Andrew argues that Broder's column is "clinically nuts." I have to agree. Part of the reason it's nuts is that it is so obviously wrong on the alleged economic merits of armed confrontation with Iran. How would war in the Persian Gulf possibly help the American economy? Or, to ask the question another way, are there any economists out there who are arguing that eight-dollar-a-gallon gasoline is the key to lowering the unemployment rate? Via Andrew, Blake Hounsell notes that:
...World War II brought the United States out of the Great Depression because it was a massive economic stimulus program that mobilized entire sectors of society. Today's American military has all the tools it needs to fight Iran, and there isn't going to be any sort of buildup.

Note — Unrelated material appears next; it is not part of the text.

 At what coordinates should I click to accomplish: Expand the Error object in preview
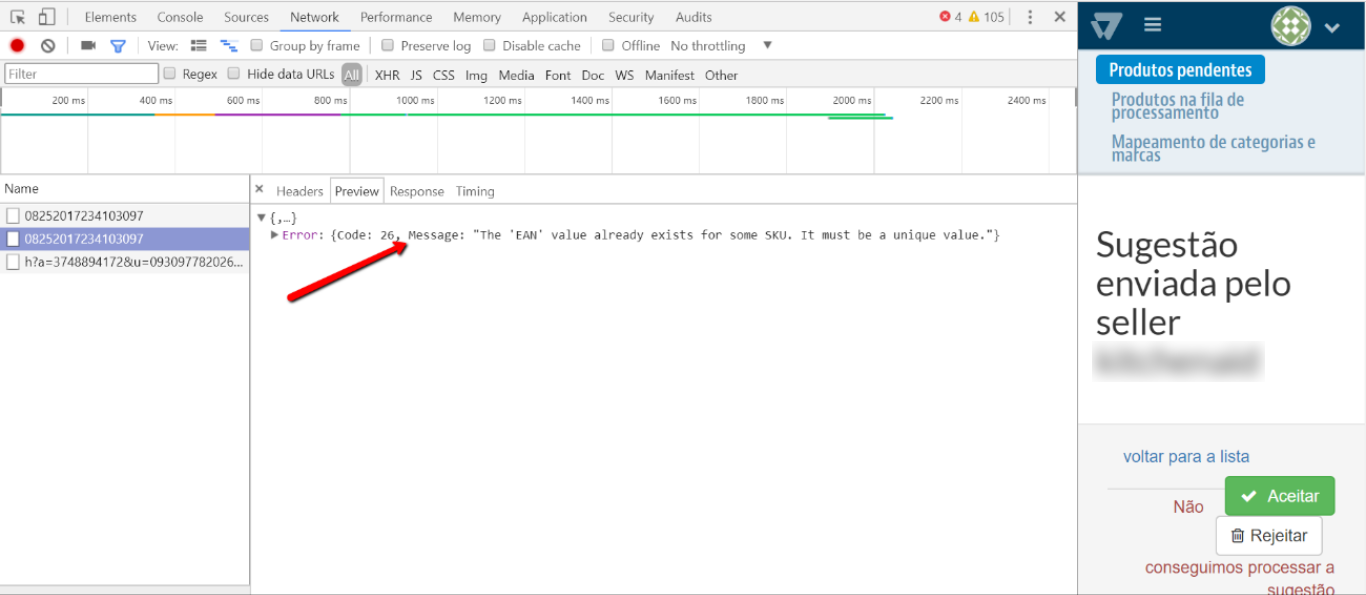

I see a different challenge to Obama on Iran in the coming months: Agitation by Republicans to speed up the confrontation clock. Obama is proceeding at a deliberate pace on Iran, offering incentives to negotiate, and backing-up these incentives with credible, broad-based sanctions. I don't know that the Obama approach will ultimately work, and it is true that he may ultimately find himself choosing between two unpleasant options -- containment, or military strike -- but for now he is on the right path. Even Benjamin Netanyahu understands this. So why doesn't David Broder?